[Records drawn from a dataset]
****
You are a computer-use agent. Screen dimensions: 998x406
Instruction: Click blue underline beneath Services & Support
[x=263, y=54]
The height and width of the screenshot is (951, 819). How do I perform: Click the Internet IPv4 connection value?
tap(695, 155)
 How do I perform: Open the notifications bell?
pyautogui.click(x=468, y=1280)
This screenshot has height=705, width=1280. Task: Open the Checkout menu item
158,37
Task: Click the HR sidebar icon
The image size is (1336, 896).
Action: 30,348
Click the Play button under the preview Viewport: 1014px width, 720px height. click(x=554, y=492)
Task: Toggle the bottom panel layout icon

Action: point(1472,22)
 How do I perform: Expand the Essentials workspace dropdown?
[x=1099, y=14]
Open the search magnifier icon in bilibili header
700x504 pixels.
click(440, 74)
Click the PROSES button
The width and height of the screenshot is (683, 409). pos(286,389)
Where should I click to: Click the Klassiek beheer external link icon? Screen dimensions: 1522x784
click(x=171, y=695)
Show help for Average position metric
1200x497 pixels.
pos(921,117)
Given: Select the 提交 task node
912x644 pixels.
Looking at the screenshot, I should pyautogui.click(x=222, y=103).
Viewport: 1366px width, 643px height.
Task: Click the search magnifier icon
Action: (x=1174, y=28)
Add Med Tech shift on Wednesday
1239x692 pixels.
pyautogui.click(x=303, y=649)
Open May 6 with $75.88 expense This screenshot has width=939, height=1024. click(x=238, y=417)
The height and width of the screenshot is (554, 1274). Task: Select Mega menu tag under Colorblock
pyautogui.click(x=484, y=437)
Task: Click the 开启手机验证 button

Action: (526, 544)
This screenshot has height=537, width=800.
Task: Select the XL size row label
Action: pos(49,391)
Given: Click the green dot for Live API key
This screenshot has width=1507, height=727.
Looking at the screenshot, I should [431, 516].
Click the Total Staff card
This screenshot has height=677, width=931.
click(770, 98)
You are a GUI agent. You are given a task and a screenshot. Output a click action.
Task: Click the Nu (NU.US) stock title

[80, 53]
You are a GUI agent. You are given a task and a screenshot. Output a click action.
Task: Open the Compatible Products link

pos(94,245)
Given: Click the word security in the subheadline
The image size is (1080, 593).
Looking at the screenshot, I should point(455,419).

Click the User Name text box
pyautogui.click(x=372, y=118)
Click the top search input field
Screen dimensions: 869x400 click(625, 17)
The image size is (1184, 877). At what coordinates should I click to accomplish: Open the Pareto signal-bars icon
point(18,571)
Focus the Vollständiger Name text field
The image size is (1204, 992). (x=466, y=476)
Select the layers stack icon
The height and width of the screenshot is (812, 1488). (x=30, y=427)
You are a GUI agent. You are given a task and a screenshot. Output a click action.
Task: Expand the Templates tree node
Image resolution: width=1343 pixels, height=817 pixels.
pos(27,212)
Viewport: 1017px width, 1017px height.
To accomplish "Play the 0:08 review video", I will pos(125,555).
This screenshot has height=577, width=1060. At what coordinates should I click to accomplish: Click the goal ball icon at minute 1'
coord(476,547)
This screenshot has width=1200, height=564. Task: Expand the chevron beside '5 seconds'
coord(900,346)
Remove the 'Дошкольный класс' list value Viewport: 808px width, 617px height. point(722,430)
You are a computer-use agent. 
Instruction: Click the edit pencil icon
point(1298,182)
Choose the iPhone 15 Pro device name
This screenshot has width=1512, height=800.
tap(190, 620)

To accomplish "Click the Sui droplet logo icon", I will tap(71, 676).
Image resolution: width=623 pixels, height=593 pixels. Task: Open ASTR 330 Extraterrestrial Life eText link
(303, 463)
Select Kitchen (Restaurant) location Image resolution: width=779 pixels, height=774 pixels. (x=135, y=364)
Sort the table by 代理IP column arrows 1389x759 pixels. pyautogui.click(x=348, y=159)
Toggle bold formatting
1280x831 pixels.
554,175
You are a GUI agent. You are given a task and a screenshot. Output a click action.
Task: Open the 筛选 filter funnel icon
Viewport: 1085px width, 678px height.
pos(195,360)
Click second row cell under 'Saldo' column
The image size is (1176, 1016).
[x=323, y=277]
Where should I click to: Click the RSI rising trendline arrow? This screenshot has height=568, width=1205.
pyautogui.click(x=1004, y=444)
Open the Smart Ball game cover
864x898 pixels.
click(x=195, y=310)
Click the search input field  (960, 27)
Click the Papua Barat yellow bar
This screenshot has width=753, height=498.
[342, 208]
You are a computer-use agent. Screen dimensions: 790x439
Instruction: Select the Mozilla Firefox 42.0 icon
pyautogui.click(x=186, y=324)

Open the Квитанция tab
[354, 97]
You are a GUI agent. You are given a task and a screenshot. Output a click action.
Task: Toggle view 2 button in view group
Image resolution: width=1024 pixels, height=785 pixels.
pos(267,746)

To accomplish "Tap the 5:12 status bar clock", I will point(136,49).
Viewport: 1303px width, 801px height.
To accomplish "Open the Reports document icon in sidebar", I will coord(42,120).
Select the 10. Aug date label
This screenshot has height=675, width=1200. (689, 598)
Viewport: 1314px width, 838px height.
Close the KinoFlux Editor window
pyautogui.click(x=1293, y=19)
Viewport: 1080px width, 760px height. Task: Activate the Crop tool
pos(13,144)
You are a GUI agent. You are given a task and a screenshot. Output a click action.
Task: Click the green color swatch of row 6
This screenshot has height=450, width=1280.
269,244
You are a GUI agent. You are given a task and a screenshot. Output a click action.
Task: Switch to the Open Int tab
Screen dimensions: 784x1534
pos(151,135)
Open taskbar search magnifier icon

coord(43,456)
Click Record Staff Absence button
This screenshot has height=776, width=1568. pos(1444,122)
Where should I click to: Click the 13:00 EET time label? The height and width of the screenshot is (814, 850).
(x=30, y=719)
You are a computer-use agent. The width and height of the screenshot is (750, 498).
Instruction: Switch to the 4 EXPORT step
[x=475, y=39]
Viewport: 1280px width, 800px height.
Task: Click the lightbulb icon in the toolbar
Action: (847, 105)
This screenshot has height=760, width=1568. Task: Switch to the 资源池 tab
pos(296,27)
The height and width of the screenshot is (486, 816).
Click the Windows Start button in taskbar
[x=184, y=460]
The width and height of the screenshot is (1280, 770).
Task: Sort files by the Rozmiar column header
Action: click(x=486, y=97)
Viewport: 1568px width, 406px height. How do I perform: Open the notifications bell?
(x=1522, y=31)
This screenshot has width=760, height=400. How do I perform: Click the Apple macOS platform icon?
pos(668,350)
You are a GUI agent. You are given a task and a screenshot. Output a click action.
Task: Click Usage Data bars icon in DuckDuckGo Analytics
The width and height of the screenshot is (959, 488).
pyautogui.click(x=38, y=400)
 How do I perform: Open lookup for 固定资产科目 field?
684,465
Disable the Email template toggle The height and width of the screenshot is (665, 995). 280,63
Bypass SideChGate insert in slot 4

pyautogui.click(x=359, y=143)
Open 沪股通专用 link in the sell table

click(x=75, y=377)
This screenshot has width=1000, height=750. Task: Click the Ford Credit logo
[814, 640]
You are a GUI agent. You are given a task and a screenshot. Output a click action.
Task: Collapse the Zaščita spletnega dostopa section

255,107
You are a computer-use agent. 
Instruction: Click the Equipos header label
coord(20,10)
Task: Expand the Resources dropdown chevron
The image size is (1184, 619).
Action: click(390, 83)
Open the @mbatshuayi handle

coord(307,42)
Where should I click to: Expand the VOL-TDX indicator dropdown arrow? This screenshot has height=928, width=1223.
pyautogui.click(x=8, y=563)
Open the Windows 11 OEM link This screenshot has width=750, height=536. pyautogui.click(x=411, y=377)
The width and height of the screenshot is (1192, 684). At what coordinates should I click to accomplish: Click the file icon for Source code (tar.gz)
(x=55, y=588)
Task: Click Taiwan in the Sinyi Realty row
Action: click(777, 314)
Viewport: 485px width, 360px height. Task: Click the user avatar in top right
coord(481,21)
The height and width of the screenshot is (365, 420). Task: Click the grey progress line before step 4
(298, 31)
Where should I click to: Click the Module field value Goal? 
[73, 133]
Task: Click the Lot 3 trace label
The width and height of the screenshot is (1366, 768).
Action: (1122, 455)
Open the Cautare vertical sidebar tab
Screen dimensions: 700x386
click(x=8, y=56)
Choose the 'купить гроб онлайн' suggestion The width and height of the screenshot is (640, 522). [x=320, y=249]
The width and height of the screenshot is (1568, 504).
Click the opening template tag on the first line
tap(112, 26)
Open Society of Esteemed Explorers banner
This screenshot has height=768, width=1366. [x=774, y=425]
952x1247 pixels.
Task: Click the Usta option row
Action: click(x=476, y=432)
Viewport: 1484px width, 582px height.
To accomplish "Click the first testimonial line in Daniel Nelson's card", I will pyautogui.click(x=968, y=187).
****
■ WORK ORDER
Could you state how many lines in the data hold the word "will"? Only the number should be given.

■ ANSWER
5